I need to think about eating something. I feel down tonight, but not eating isn't a solution. There's no compelling reason I have to eat; it's not like I'm going to starve; but just giving in to a bad mood isn't the answer either.
The thing about eating, though, is it takes effort. More effort than pushing the keys on this keyboard. And my stomach is doing some things. But what is there? I have some things in the refrigerator that could make a meal. The problem is some of it is the same stuff I have for breakfast. And I don't want every meal to be breakfast.
I could go out but I hate spending money at this point. I've had some crazy expenses -- family crises -- and it'd be better to keep back plenty for the next rainy day, which could be literally any minute. There's no telling. There's no security, that's for sure.

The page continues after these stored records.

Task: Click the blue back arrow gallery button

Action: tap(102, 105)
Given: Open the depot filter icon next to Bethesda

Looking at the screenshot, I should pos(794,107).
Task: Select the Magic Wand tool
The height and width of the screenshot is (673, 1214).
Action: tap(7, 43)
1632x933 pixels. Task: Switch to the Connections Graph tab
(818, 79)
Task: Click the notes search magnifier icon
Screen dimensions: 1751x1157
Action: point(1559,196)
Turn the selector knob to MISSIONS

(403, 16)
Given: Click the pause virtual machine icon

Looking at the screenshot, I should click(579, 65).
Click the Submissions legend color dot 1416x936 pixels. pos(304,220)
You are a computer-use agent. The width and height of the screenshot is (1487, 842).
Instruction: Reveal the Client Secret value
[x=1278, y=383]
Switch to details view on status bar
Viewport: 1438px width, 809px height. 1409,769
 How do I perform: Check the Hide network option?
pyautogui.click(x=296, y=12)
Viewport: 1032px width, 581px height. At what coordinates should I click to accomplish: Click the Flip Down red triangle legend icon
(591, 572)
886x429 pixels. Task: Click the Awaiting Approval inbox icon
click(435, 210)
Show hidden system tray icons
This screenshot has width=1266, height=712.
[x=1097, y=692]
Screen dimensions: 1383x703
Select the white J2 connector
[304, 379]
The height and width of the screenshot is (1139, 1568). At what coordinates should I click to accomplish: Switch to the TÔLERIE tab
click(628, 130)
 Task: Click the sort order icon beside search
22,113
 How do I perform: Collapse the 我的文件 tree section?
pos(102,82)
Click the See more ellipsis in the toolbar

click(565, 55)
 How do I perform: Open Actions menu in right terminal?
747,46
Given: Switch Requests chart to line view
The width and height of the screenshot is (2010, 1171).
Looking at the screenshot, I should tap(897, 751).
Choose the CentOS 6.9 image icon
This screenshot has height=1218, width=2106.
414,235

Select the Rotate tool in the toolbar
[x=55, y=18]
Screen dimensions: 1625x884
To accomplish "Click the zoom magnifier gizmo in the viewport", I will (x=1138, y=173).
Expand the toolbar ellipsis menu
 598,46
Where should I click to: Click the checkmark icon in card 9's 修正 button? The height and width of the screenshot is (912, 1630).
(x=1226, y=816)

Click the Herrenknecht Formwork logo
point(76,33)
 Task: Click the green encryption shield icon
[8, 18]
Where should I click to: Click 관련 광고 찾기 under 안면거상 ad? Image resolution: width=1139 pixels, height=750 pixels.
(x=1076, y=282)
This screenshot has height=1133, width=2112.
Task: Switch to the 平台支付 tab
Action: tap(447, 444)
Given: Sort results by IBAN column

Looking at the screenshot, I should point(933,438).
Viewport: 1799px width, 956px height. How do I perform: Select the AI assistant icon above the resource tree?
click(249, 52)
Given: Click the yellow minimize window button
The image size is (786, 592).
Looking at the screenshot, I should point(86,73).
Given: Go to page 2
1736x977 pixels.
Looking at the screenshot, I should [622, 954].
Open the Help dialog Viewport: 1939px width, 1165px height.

I have a book somewhere, and I can't find it, even though I've looked several times. Maybe it's fitting that I can't find it. The book is something like this, "The Wisdom of Insecurity," and I think it's by Alan Watts. (I looked it up on Wikipedia and that's the correct title and author.) I see he wrote it in 1951. Anyway, I've looked at it in places over the years but never have read it through. I seem to recall the upshot is that being insecure is actually a pretty good way to be. What reason? This I don't know, but my guess would be it keeps you trying, keeps you alert, and lets you know life is meant to be lived this moment, moment to moment, and not like The Rich Fool of the Bible.
The big problem is I feel like I like security, even if it causes all kinds of pain. Just thinking of complete insecurity, I will leave that pleasure for when and if it just happens all by itself. I can hardly see me being homeless and all that. It's a terrible thought, but who knows, maybe it wouldn't be all that bad. I don't say that humorously.
I think there's a couple of cranky pork chops in the fridge. By cranky, I mean the ones the grocery store hides under the good looking ones. The first to be packed, the last to be eaten. They have a kind of security in their insecurity.